Thoughts sting like wasps on the skin of my edgy mind

Sense of self it shrivels like a frog left in the sun

Dreams that burst like eggshells

Bleed the yokes of the unborn


Emerging as clean, fine clichés precipitous of lies

Faceless forget-me-knots of love's past memories

Trellis my blue heart attached to arteries and veins

And mortal, I said mortal, commonly we seek


This sweating grime of ways tantalizing but mundane

I realize the scorching fire of my synaptic dreams

To a bleak starless heaven, a slow and somber moon

In melancholy rising, with cast-eyed lunacy


And that is all, is all henceforth, this lesson granted me

A splattering of insect blood stains my rosebud mouth

And I know you know I know, it stains on your mouth, too

"Faceless forget-me knots," in Ann Olson, Illuminating Schizophrenia

(Newark Educational and Psychological Publications, 2013), p. 89


Many things are worthy of thought here, but I will just point to a few: thoughts are painful and encountered as physically penetrating; the self is overexposed and thereby minimized; her dreams (presumably in both senses) burst and bleed, but what emerges turns to lies, which are yoked to her, knotted memories that cannot be inhabited ("faceless") yet reach directly to her heart, both granting it its shape and threatening it with death ("mortal"); the appeal to a common search and a common stain that reminds us no one is completely removed from the danger, "the scorching fire," of madness.

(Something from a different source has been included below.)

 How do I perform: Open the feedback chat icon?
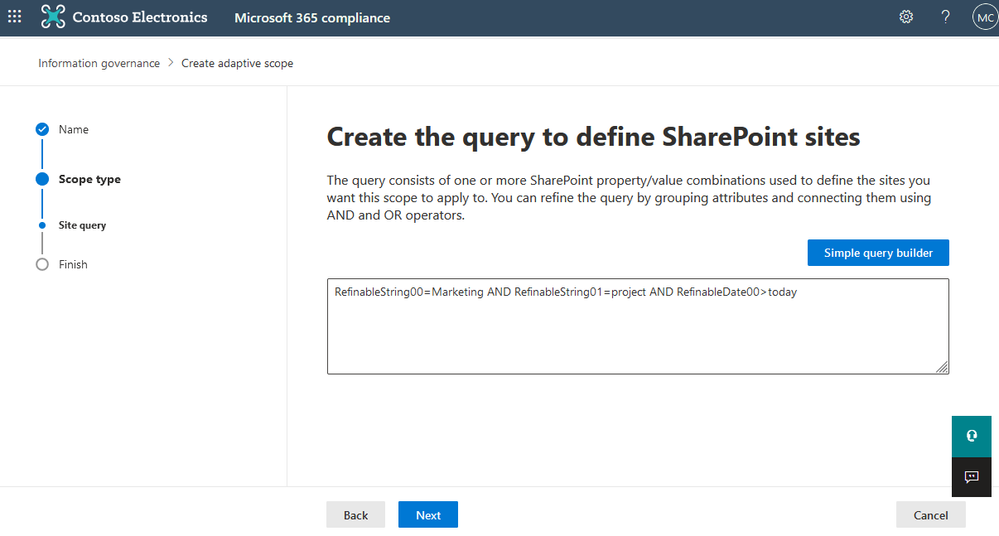click(971, 477)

3. Finally, that poet to whom everyone rightly turns for articulations of psychotic experience, Antonin Artaud, offers what is not even a poem but a poetic description, or perhaps evocation, in a self-published essay:


  I have aspired no further than the clockwork of the soul, I have transcribed only the pain of an abortive adjustment.       I am a total abyss. Those who believed me capable of a whole pain, a beautiful pain, a dense and fleshy anguish, an anguish which is a mixture of objects, an effervescent grinding of forces rather than a suspended point       —and yet with restless, uprooting impulses which come from the confrontation of my forces with these abysses of offered finality       (from the confrontation of forces of powerful size),       and there is nothing left but the voluminous abysses, the immobility, the cold—       in short, those who attributed to me more life, who thought me at an earlier stage in the fall of the self, who believed me immersed in a tormented noise, in a violent darkness with which I struggled       —are lost in the shadows of man.

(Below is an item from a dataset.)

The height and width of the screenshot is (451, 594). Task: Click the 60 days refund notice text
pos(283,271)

  In sleep, nerves tensed the whole length of my legs.       Sleep came from a shifting of belief, the pressure eased, absurdity stepped on my toes.

  It must be understood that all of intelligence is only a vast contingency, and that one can lose it, not like a lunatic who is dead, but like a living person who is in life and who feels working on himself its attraction and its inspiration (of intelligence, not of life).       The titillations of intelligence and this sudden reversal of contending parties.       Words halfway to intelligence.       This possibility of thinking in reverse and of suddenly reviling one’s thought.       This dialogue in thought.       The ingestion, the breaking off of everything.       And all at once this trickle of water on a volcano, the thin, slow falling of the mind.

  To find oneself again in a state of extreme shock, clarified by unreality, with, in a corner of oneself, some fragments of the real world.

[I think this is from Victor Corti's translation of "Nerve Scales,"

in Collected Works, vol. 1 (Riverrun Press, 1999)]


Here I would highlight "the fall of the self" and "the thin, slow falling of the mind" as the loss of intelligence while still feeling its "attraction" and "inspiration," its "titillations"; or, put another way, "the breaking off of everything," the "total abyss" and the "suspended point," within which there remain only "fragments of the real world." The "abortive adjustment" might well articulate his attempts to belong to the shared world in a way that would be limitedly vulnerable, exposed to "a whole pain," rather than immovably fragmented in the cold of the "voluminous abysses."